I needed the name, and my patience was fraying like a taut wire.

She didn’t answer, her eyes squeezed shut, her breaths shallow and erratic.

I crouched to her level, my face inches from hers, so close I could feel the tremor of her exhales against my skin.

“Who is it?” I murmured, a low hiss dressed as a whisper.

“Say it.” Inside, a storm clawed at my ribs.

Someone had dared to linger in her dreams with those animals.

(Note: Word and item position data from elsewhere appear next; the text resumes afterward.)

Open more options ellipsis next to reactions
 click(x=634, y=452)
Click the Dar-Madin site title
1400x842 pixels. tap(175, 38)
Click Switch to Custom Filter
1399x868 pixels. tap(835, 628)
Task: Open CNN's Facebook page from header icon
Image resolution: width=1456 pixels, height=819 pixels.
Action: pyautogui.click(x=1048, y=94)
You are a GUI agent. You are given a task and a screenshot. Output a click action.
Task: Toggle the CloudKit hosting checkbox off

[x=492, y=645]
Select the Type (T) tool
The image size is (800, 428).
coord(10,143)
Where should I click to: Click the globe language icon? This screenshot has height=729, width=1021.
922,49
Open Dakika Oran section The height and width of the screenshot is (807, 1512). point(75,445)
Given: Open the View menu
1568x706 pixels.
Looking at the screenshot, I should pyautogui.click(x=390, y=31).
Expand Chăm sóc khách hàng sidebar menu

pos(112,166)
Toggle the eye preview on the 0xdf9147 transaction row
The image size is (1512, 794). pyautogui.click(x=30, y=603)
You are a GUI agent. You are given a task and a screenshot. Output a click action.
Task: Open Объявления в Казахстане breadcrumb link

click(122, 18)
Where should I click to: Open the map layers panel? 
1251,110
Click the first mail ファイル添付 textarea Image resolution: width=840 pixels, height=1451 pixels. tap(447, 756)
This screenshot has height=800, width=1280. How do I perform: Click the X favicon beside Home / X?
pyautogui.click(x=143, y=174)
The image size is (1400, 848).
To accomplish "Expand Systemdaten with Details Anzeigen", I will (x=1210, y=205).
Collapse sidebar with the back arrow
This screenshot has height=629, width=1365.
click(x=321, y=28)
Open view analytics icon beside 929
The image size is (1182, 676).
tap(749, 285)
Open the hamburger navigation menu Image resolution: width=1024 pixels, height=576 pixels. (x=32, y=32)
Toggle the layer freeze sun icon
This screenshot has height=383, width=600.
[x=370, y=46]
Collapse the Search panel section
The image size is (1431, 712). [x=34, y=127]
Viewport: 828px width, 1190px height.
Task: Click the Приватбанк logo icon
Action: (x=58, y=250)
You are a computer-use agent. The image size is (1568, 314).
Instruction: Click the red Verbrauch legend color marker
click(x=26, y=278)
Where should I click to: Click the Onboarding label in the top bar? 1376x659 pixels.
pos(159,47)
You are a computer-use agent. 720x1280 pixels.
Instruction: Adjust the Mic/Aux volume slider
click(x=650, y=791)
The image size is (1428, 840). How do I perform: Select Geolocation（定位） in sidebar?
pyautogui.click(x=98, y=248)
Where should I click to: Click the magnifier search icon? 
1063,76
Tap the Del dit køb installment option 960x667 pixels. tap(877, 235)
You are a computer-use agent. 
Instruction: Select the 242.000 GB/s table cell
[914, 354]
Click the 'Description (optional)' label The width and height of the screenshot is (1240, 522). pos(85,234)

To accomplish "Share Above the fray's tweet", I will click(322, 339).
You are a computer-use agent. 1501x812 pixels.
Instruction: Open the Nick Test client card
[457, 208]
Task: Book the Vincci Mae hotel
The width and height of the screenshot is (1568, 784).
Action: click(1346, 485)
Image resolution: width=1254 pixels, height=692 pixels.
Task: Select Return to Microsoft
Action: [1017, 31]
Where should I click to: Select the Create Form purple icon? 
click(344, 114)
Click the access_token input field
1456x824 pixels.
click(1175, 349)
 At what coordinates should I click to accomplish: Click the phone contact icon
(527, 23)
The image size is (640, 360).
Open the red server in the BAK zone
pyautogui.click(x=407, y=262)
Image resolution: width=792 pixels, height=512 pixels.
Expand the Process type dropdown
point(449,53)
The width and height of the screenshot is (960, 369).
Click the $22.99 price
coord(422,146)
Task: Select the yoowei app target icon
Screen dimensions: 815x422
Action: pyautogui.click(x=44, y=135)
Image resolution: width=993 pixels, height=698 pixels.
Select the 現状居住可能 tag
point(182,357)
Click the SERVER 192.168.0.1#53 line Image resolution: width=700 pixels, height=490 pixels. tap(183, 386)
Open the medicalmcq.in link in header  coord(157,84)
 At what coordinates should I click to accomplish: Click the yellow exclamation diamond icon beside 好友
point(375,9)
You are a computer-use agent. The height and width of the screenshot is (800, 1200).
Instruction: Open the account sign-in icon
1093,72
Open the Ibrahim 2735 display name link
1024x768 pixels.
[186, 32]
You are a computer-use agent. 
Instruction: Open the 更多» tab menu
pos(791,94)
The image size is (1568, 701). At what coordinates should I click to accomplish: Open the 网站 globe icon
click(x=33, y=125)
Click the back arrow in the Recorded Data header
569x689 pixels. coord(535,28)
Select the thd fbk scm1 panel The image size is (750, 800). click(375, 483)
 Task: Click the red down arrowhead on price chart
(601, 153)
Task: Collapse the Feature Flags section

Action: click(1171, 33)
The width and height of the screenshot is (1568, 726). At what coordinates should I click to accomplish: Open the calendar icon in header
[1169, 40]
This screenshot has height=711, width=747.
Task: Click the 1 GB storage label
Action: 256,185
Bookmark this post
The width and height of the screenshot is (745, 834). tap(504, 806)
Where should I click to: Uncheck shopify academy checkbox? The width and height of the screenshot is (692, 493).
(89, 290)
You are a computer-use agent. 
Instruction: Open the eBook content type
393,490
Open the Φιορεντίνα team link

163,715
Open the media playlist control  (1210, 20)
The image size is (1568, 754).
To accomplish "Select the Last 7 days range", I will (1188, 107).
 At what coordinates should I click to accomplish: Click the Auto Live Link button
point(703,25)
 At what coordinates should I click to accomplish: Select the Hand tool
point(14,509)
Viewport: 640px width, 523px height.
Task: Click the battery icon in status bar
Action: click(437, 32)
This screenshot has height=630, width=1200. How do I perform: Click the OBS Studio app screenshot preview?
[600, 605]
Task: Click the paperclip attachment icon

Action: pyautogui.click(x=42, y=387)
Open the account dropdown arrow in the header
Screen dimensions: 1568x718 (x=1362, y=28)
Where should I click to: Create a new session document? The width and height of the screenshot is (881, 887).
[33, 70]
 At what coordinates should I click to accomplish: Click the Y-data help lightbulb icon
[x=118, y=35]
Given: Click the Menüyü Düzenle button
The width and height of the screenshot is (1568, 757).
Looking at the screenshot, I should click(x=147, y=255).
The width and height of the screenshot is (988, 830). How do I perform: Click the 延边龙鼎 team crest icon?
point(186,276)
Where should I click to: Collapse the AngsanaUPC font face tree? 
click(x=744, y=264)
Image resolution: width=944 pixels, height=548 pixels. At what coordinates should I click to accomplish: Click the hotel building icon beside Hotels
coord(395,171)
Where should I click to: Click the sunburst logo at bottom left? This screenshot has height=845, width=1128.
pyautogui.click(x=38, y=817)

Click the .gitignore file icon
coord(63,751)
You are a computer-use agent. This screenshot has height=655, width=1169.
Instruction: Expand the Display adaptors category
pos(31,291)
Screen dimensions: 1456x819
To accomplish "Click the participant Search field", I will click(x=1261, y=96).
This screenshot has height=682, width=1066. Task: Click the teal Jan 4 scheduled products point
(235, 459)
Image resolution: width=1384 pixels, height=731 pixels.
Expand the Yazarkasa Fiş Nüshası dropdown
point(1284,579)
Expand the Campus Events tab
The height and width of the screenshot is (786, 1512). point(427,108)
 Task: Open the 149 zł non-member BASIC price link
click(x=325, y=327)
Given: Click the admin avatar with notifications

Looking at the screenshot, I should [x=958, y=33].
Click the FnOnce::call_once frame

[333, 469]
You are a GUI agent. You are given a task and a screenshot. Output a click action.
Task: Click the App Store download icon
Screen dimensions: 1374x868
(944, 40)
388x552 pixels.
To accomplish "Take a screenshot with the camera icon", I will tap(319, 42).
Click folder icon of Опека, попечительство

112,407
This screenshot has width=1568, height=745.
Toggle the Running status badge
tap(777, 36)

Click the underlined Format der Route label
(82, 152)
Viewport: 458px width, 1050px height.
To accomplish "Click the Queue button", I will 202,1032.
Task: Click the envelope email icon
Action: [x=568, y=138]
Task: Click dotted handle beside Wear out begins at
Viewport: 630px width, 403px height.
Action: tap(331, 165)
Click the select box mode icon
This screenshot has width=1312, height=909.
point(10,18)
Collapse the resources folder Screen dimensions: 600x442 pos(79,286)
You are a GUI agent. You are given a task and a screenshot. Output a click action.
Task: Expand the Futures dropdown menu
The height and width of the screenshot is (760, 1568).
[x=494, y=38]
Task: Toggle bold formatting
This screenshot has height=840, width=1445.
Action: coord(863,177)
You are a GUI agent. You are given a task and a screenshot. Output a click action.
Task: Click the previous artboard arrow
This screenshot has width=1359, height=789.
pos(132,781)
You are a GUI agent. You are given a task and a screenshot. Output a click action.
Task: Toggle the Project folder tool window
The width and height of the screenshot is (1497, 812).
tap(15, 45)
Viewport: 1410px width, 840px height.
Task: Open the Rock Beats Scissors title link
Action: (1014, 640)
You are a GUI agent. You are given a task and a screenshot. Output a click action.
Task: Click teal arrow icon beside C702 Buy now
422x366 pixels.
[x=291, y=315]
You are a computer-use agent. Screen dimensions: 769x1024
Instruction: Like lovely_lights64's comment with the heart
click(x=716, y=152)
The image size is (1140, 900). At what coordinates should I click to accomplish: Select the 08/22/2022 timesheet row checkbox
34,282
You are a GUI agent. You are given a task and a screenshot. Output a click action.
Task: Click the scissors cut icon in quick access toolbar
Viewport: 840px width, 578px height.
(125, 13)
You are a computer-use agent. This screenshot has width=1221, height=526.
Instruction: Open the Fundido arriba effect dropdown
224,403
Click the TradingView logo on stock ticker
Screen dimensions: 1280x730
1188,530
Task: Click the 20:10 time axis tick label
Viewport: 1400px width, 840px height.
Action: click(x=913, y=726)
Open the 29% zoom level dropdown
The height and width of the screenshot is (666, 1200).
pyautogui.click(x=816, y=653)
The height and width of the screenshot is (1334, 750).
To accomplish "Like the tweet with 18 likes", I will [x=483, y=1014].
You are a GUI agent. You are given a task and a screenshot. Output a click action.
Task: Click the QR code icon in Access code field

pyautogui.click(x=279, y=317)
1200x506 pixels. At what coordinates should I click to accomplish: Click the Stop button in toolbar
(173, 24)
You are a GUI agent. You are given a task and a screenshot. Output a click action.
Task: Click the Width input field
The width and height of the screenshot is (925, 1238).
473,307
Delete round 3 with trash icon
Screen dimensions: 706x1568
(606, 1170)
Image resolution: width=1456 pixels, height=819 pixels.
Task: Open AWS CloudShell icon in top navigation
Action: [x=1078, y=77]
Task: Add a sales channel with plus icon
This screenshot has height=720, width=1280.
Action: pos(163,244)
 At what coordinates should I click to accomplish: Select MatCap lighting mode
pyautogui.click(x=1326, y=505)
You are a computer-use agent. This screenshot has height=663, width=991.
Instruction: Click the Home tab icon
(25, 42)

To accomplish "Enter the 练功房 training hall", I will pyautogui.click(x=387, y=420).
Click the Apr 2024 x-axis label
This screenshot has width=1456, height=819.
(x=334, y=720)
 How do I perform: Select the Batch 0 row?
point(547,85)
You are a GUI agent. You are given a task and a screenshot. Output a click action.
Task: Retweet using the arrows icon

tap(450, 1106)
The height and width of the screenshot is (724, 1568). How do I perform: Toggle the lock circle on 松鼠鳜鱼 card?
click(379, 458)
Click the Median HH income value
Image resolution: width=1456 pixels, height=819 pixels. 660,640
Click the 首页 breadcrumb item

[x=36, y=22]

Someone else. Another ghost I would have to hunt.

Her eyes snapped open. The look she gave me wasn’t fear of the unknown—it was recognition. Horror, naked and unfiltered, like a knife sliding between ribs.

“You...” she whispered.

The word was a blade.

For a second, everything inside me went still. Then my body reacted before my brain did—I shot to my feet, stumbling back as if she’d just driven that blade into my gut.

“What?” My voice cracked, sharp enough to cut glass. “I’d never—”

But she was already moving. She pushed herself upright, fear folding into fury, and bolted for the bathroom. The door slammed shut behind her, rattling in its frame. The echo hung in the room like gunfire.

I stood there, frozen, her accusation ricocheting through me. Me. In her nightmares. Twisted into the same shape as the monsters I’d already destroyed for her.

I’d never touched her like that. Not then. Not now.

Back then, she’d been fifteen—a fragile girl caught in her family’s claws—and I’d been nineteen, already scarred, already dangerous but meticulous about boundaries.

We’d had moments: glances stolen like contraband, nights spent talking until the world outside dissolved.

But I’d kept my distance. She’d been a flame I’d sworn to protect, not consume.

How could she dream me into the dark? Into their mold?